|
ちょうど、去年の今頃、アメリカの東海岸を旅行していたとき、現地のスタバ(スタ
ーバックス・コーヒー)に入りました。日本でもスタバは“繁殖”していて、都心のオ
フィス街を中心に、ターミナル駅周辺とか、いろんなところにあります。
私自身、コーヒーが好きで、毎日、必ず何杯かはコーヒーを飲んでいて、日々、うま
いコーヒー探しには余念がないのですが、このスタバは案外、思ったよりハズレではあ
りませんでした。
日本のスタバはどうかわかりませんが、向こうのスタバだと、カップの大きさがアメ
リカ人の体型並みに超ビッグです。
向こうも基本的にはS、M、Lの3種類のサイズがあります。
んで、うっかり、「M」を頼んだところ、これがまたトンデモない大きさで、確か、
通常、日本人が飲む3〜4杯以上はあったように記憶していますが、さすがに、全部は
飲みきれませんでした。

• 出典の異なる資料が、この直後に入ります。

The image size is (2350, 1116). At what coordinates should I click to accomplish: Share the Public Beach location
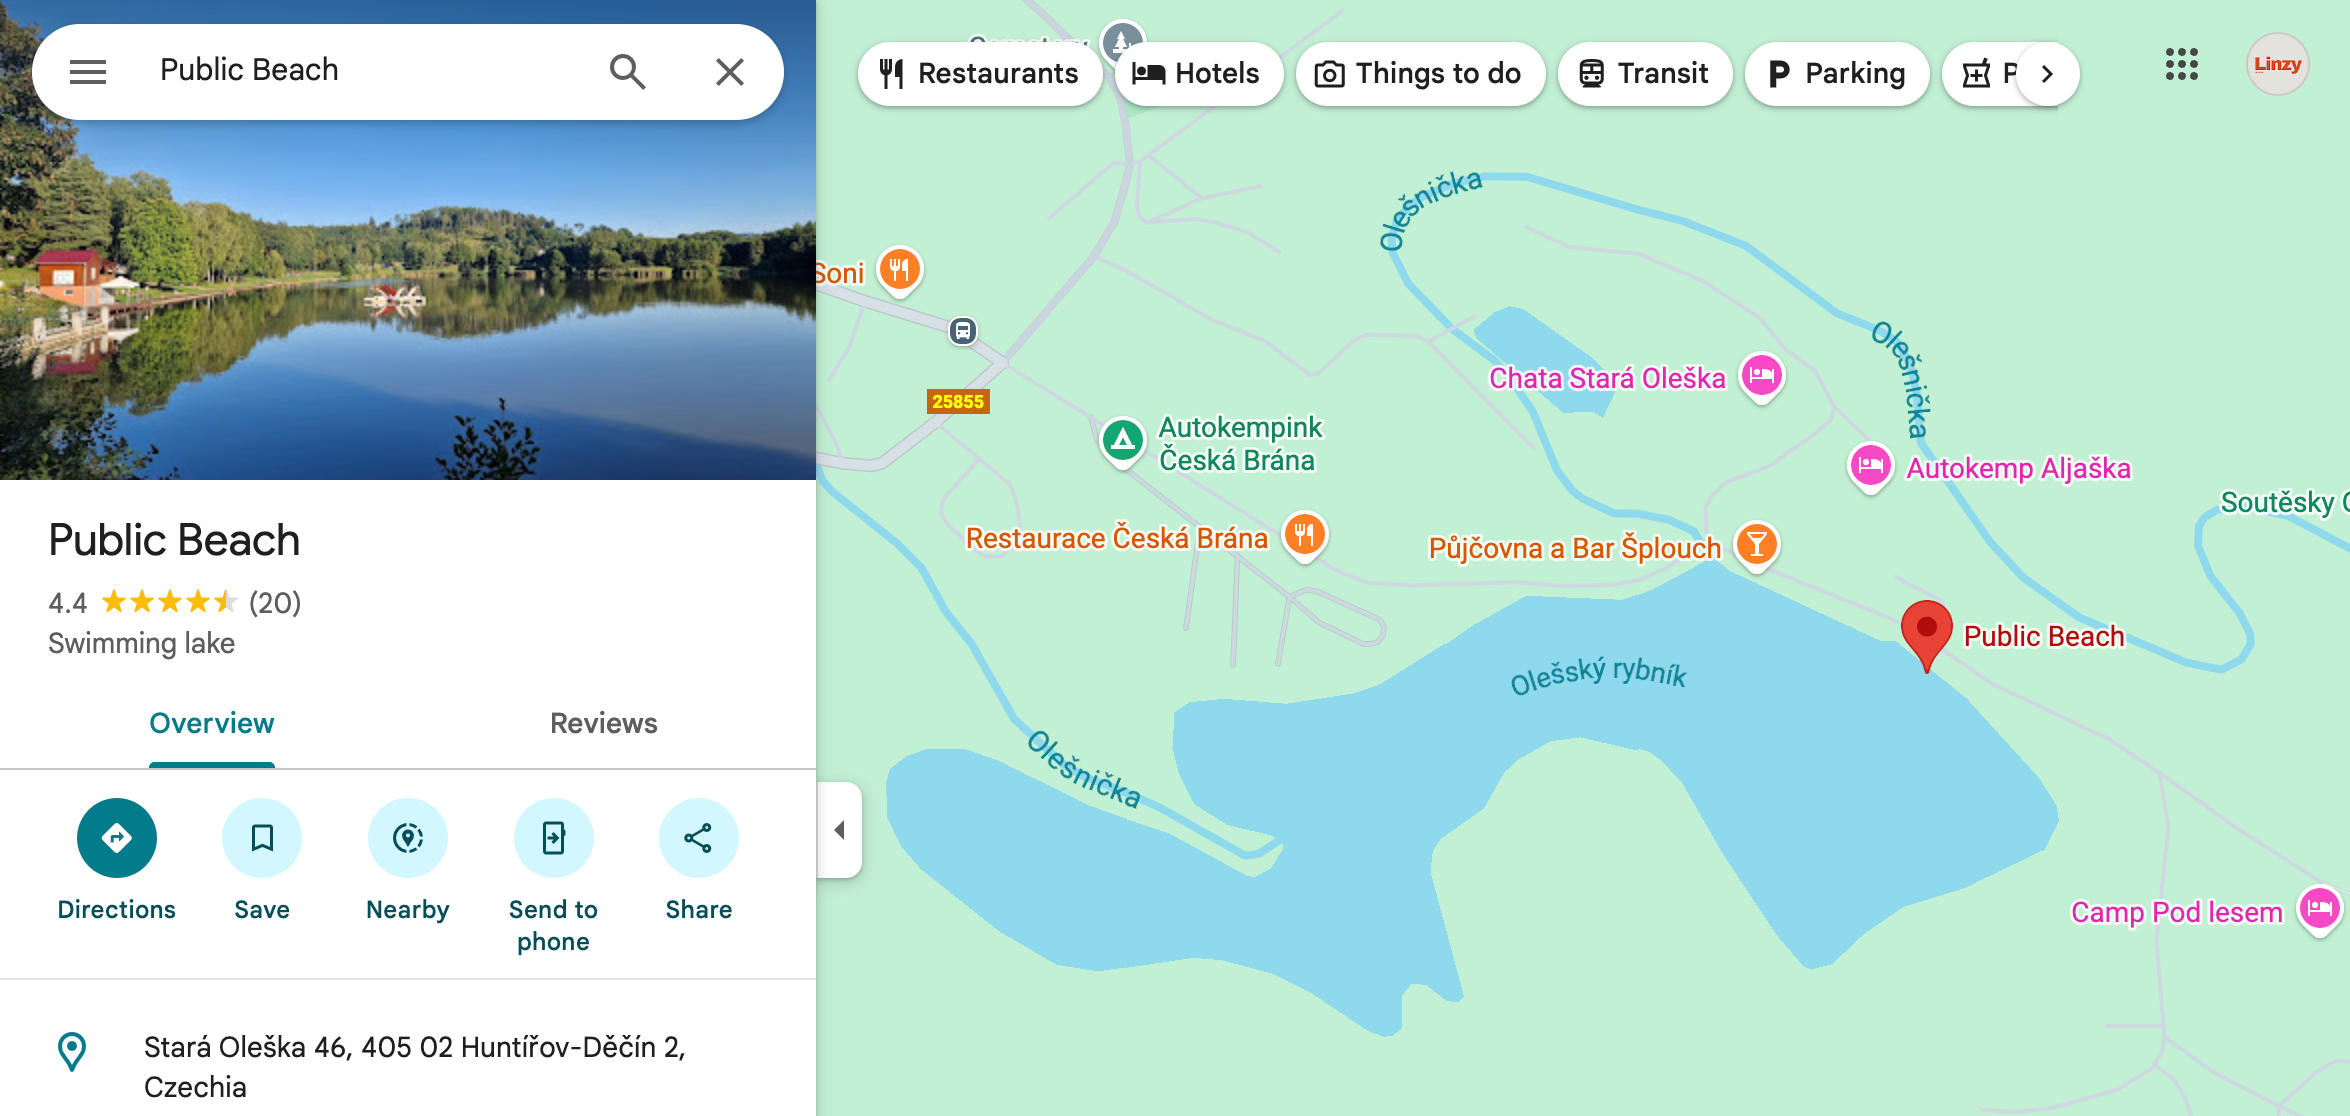[x=698, y=838]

この私が飲みきれないわけですから、相当の量です。
それ以来、向こうのスタバに入るときは、「S」のサイズを頼むようにしてましたが、
それでも、日本の感覚では「L」サイズですね。
現地の在住者によりますと、スタバの出現で、アメリカ人はコーヒーをよく飲むよう
になったといいます(何だか、それまではそういったホット・コーヒーを手軽に飲む感
覚がなかったといいます)。
確かに値段の割りには(私の記憶では、Sのサイズで、2ドル前後だったと思います)
それなりに風味があって、歩き疲れたらふらっと入って、ちょっと息を抜いて、一服
するにはちょうどいい感じでした。
コーヒーといえば、やはりフランスです(フランス語ではカフェですが)。
ここ最近、しばらくフランスには行っていないので、最新の情報からは疎くなってい
るのですが、去年、パリを訪れたときは、まだ街中にスタバはなかったように思います。
もしかしたら、既にスタバは進出して、オペラ座周辺やシャンゼリゼ通りあたりに、
店を構えているのかもしれませんが、少なくとも私の目では確認できていません。
フランスのカフェもそれなりの歴史というか、洗練された文化があって、それはそれ
ですごくいいのですが、私のように椅子に座って、ゆっくりと最低2〜3杯はコーヒー
を飲みたい人間にとって、フランスのカフェはまどろっこしいところがあります。
というのは、ブラック(=カフェ・ノワール)は、基本的にサイズが「プチ」(小)
と「グラン」(大)の2種類があるのですが、この「プチ」サイズを注文すると、本当
に量が少ないのです。で、「グラン」の方で、アメリカのスタバの「S」サイズの半分
あるかないかといったところなのです。
ほんと、一口飲んだら、もうそれで終わりの世界なのです(まあ、ケチケチすること
なく、追加注文すれば済む話ではありますが……)。
それを考えると、もし、スタバが本格的にフランスに進出したら、フランス人は、ど
う受け止めるのか、ちょっと興味があります。
フランスには、マックやバーガー・キングといった米資本のファストフードもそれな
りに人は入っていますので、まあ、表向きは眉をひそめつつも、スタバのあのコーヒー
であれば、一定レベルは客が入るんじゃないかと思います。
逆に、そういう形で、既存の地元のカフェとの間で、適度な「自由競争」が起これば、
そのうち、おかわり自由のカフェあたりが出現して、私のようなコーヒー好きには非常
にありがたいことだと、まったく都合のいいことを考えているのですが(笑)。